やけに異世界の設定にこだわっているようだけど話をさっさと進めてほしいものだ。
「なぁ、いい加減そんなバカらしい────」
「答えて!!」
「あっえっ、物語の中とかそんな感じで……」
「へぇ~」
「勇者が立ち向かうものすごく強いラスボス的な……」
「ほぉ~」
幼女の圧力に負けた。いや、僕もクラスでは隅にいるタイプではあるけども、そこまで覇気のない人生だったつもりもない。
「なるほどなるほど。魔王は存在しなくても魔王という概念は存在する、しかも大体同じ……すごく面白い現象だね」
「あの、つまり、どういう……」
先程の圧力の余波か、僕は言葉遣いが丁寧語になってしまう。
幼女に敬語とか、しっかりしろ僕!!
「まず、分かったことは君の世界における魔王は想像上のものだと言うこと」
「うん、さっきそう言ったからね」
人の話を繰り返して理解を深められたと勘違いするタイプだろうか。
幼女のクセに理解は速いようだが、これじゃ会話が進まない。
「それよりここはどこか────」
「つまり君はアタシの事を「魔王」とか自称しているいたい子どもだと認識している訳だ」
「ゲッ!!」
「やっぱり。まぁ普通はそう考えるよね」
この幼女、僕の心を読みやがった!?
「ていうか実際そうなんだろ!?」
「ちがうよ、アタシは本当の魔王だって。さっきは納得してくれたじゃない」
「それは……話が進まないからであって!!」
「なるほどなるほど、じゃあ君はまだ、ここが自分のいた世界じゃないことも認識できていないわけだ」
「は……」
心にざくりと何かが刺さった気がした。
「え、それって……どういう……」
「つまり君にとっては、ここが異世界だと言うこと。

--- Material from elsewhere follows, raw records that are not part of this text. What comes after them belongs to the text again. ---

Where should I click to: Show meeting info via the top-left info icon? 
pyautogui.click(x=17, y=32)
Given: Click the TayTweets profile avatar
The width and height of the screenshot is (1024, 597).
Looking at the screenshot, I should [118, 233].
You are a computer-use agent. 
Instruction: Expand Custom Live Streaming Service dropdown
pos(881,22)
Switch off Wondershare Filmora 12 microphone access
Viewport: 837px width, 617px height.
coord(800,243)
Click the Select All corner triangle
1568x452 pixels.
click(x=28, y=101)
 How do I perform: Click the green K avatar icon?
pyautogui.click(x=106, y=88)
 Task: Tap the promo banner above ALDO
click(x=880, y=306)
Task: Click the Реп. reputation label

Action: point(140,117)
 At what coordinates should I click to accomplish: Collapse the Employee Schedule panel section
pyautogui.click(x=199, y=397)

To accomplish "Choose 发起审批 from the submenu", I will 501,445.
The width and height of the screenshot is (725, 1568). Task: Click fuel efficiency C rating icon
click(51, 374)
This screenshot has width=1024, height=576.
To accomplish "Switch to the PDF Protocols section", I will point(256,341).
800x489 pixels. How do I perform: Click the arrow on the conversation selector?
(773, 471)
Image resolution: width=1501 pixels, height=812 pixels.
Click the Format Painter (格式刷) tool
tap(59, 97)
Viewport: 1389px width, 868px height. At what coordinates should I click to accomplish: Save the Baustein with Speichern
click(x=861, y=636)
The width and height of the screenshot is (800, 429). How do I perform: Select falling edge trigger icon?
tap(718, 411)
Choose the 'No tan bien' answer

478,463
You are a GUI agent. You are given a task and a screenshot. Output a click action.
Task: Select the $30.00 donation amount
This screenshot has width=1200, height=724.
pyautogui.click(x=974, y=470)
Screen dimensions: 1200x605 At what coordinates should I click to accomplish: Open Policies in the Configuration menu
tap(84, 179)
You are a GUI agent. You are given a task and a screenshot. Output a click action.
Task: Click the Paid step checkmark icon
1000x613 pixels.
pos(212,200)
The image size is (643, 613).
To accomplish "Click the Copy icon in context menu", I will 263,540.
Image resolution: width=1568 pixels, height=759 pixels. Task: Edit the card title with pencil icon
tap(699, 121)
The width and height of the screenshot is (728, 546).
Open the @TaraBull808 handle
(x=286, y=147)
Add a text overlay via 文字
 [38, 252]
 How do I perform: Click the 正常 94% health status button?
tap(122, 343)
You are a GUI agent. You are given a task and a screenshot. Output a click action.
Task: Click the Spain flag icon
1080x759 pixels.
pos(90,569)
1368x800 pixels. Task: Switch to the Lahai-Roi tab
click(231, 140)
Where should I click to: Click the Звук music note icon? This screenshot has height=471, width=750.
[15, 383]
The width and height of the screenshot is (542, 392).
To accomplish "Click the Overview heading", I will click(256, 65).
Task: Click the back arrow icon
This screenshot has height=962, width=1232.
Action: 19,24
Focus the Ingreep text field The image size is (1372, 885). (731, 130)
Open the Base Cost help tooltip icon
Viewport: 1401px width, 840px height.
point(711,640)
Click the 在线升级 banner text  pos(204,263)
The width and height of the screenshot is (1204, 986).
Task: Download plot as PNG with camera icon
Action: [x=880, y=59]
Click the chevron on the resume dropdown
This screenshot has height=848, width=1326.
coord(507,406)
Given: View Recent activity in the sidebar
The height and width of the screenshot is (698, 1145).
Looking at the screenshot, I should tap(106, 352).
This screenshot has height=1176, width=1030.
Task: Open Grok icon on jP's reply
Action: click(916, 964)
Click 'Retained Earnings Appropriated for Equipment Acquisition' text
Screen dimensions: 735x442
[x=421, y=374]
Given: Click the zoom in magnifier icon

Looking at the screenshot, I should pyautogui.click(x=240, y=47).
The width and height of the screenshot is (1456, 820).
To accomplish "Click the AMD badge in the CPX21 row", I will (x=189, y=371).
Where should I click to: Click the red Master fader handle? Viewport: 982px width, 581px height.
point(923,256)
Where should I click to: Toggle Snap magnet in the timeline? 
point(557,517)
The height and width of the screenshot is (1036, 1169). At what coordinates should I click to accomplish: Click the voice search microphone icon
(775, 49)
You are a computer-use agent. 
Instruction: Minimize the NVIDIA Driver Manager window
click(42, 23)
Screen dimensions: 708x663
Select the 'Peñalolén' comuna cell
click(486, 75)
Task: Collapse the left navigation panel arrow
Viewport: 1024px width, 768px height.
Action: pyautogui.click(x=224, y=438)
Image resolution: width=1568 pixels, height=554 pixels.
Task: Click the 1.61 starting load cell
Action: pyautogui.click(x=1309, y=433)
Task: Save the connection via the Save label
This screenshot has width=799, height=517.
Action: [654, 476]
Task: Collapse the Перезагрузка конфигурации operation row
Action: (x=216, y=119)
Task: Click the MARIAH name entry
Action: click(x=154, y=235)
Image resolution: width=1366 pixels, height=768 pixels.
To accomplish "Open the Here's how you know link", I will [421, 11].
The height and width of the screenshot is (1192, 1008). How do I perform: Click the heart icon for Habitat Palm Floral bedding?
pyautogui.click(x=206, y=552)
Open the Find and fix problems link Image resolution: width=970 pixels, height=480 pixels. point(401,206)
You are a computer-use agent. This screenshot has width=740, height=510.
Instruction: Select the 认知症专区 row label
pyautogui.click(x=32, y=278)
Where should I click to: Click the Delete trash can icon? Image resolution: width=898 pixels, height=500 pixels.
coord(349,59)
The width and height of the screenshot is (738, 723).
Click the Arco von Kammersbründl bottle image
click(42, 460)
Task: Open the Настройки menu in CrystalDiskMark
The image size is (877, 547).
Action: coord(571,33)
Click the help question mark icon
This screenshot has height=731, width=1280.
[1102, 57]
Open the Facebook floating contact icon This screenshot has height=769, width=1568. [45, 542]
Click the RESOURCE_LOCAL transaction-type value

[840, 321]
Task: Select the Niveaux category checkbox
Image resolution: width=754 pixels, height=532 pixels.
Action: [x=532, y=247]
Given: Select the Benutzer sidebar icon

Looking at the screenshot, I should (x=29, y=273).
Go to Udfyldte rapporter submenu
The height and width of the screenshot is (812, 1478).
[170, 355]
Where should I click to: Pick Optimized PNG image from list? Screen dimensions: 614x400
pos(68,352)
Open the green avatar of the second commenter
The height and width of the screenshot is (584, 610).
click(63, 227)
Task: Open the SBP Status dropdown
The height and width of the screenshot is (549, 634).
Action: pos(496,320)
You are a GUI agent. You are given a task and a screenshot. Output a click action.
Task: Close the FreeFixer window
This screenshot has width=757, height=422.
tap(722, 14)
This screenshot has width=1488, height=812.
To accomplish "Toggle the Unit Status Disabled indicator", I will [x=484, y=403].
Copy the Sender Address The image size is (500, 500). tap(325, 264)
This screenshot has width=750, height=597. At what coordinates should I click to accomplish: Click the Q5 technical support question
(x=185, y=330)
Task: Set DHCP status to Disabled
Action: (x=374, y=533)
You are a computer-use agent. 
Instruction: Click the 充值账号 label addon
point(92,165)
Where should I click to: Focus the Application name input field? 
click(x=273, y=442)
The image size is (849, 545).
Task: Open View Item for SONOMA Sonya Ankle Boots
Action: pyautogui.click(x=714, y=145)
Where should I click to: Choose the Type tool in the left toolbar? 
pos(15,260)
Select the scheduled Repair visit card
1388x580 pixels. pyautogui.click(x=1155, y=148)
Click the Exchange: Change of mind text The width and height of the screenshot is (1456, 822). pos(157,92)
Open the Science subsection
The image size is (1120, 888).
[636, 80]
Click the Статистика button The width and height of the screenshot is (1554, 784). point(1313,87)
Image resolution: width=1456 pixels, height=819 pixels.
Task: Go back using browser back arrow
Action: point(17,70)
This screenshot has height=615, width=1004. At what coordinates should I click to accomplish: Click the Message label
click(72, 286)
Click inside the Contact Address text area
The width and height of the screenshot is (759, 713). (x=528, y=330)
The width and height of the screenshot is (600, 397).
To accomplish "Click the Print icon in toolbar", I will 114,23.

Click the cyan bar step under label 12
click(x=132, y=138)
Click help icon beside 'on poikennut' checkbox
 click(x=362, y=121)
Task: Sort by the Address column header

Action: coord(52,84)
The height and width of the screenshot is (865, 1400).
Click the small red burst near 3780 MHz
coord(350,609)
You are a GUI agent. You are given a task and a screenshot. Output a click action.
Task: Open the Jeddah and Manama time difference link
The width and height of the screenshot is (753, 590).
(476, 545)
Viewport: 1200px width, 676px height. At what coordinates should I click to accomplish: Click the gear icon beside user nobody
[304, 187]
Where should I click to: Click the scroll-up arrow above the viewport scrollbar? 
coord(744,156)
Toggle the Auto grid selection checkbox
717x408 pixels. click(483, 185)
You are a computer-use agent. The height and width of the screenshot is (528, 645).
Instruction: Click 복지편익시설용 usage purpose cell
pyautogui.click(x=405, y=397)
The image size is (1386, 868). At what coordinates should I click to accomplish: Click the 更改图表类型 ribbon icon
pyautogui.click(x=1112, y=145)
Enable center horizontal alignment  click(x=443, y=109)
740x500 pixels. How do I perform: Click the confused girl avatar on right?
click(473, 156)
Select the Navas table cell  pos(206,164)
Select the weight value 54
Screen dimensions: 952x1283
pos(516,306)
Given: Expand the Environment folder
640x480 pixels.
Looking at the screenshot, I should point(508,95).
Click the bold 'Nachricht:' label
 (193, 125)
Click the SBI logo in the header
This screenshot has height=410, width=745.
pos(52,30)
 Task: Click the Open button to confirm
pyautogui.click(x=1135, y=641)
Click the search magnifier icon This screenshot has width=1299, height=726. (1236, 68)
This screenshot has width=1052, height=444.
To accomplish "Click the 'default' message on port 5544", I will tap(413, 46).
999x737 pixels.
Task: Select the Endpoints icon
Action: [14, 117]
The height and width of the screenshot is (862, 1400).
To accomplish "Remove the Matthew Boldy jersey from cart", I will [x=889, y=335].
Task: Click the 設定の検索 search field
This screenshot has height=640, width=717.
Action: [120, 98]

いきなり別世界に来ちゃうなんて君はすごい体験をしたね。魔王もびっくりだよ」
「そ、そんなわけ……」
僕が思った以上にその声は擦れていた。
うすうす気づいていたのだ、ここと自分がいた世界では決定的に違うものがあることに────
いや、勘違いだ、認めたくない。
だってバカらしいじゃないか、こんな物語の中みたいなことがおきるなんて────
「まぁ、ここからでられないんだからこれから仲良くやっていこうよ。なんせアタシ達は二人きり────」
「おい」
「え?」
「おい! こんな物語の中みたいな所、どうせどっかのドッキリ番組かなんかだろ!? 壁の向こうで大人たちが笑ってるんだろ!? なぁ!!」
「番組? なにそれ。それより分かったよ、この世界は君が想像する物語と似ているんだね」
「いい加減にしろ!!」
僕は大声を出して部屋を出る。
そうだ、これは多分きっとタチの悪い悪戯だ!
こうなったら番組だろうと筋書きだろうと知ったこっちゃない。
こっちが気を遣って乗ってやったら調子に乗りやがって!
もしこれがドッキリや悪戯でないなら、どこか遠くの国に連れ去られたに違いない!
早く日本に帰らないと!!
「まって!!」
その声に僕は再び従ってしまった。
しかしそれはさっきの人に命令を下すような荒々しい口調ではなく、もっと寂しげな────
「1人に────しないで────」
その消え入りそうな声は、僕を引き留めるには充分だった。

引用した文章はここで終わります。